Barclays Q1 profit rises, mortgage unit dips  


Barclays profit lifted 27% to £1.8bn in the first three months of the year, but added that its mortgage business was lower due to “margin compression”.  

The high street bank says gross mortgage lending in the first quarter was down 1.4% at £6.8bn, from £6.9bn a year ago.  

Its attributable profit rose due to a higher net interest margin – the difference between what it pays out to savers and what it charges to lenders – which in the UK division lifted to 3.18% from 2.62% last year, despite “mortgage margin compression and lower interest-earning lending in UK cards.”  

Sales at its Barclaycard Consumer UK division were down 11% to £247m.  

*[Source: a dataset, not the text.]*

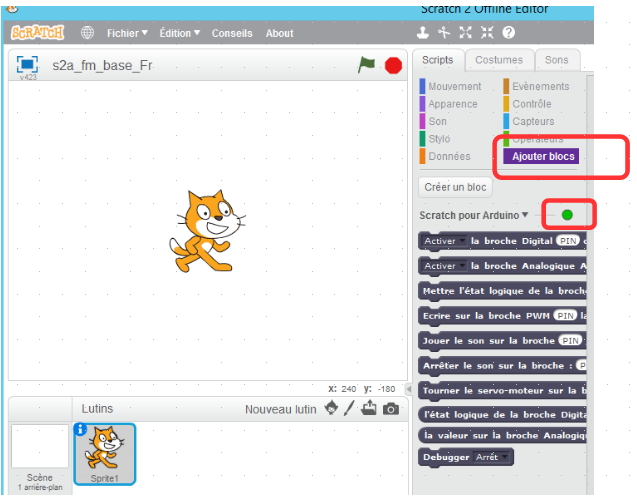This screenshot has width=637, height=496.
Task: Expand the Scratch pour Arduino extension menu
Action: [525, 215]
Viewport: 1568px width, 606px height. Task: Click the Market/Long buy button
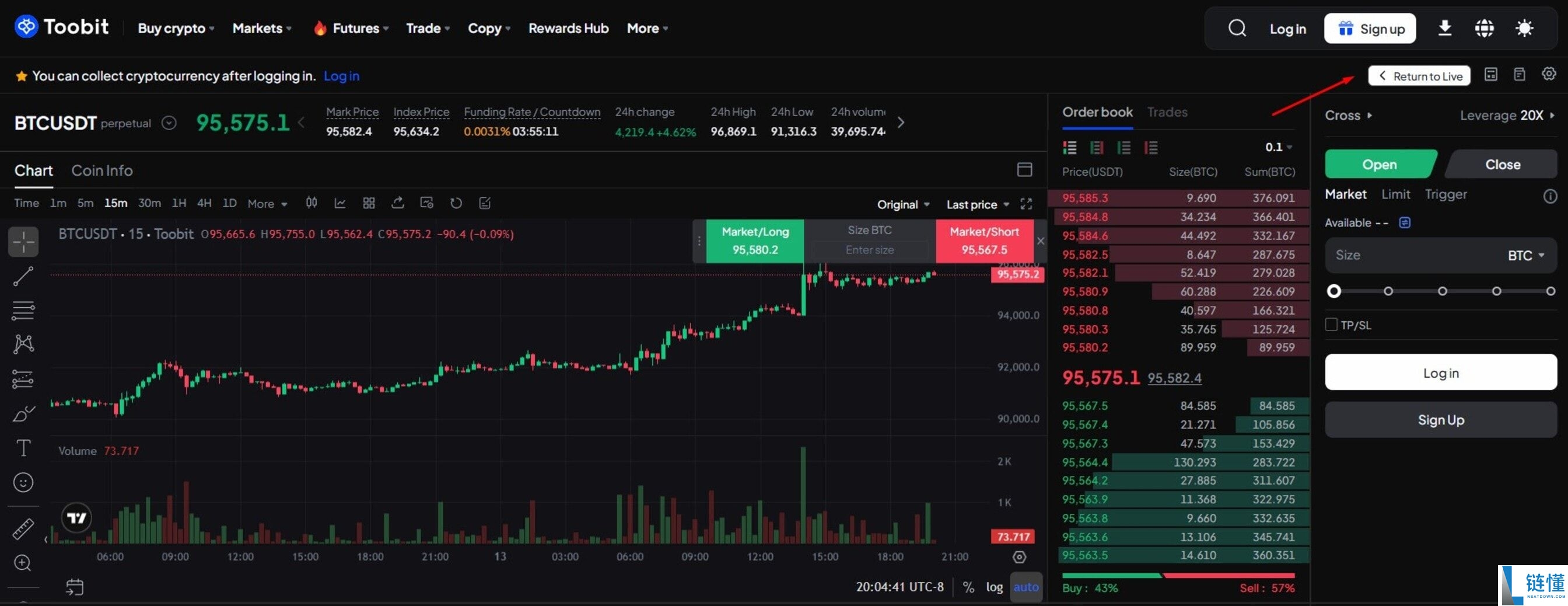755,241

However, the business adds that its loans increased £3.1bn on the previous quarter, “primarily reflecting the acquisition of Kensington Mortgage Company”.  

The bank completed the acquisition of the specialist mortgage lender on 1 March, which includes a £2.2bn portfolio of mortgages.  

Revenue across the bank’s UK and international business rose 11 per cent to £7.2bn, beating estimates of £6.8bn. 

Barclays group chief executive C. S. Venkatakrishnan says: “This is a strong first quarter with group income up 11% to £7.2bn and profit before tax up 16% to £2.6bn, generating a group return on tangible equity of 15% and earnings per share of 11.3p.   

“All three businesses have performed well with high-quality income growth and double-digit returns.   

“The momentum across the group allows us to maintain a robust capital position, deliver attractive returns to shareholders, and support our customers and clients through an uncertain economic environment.”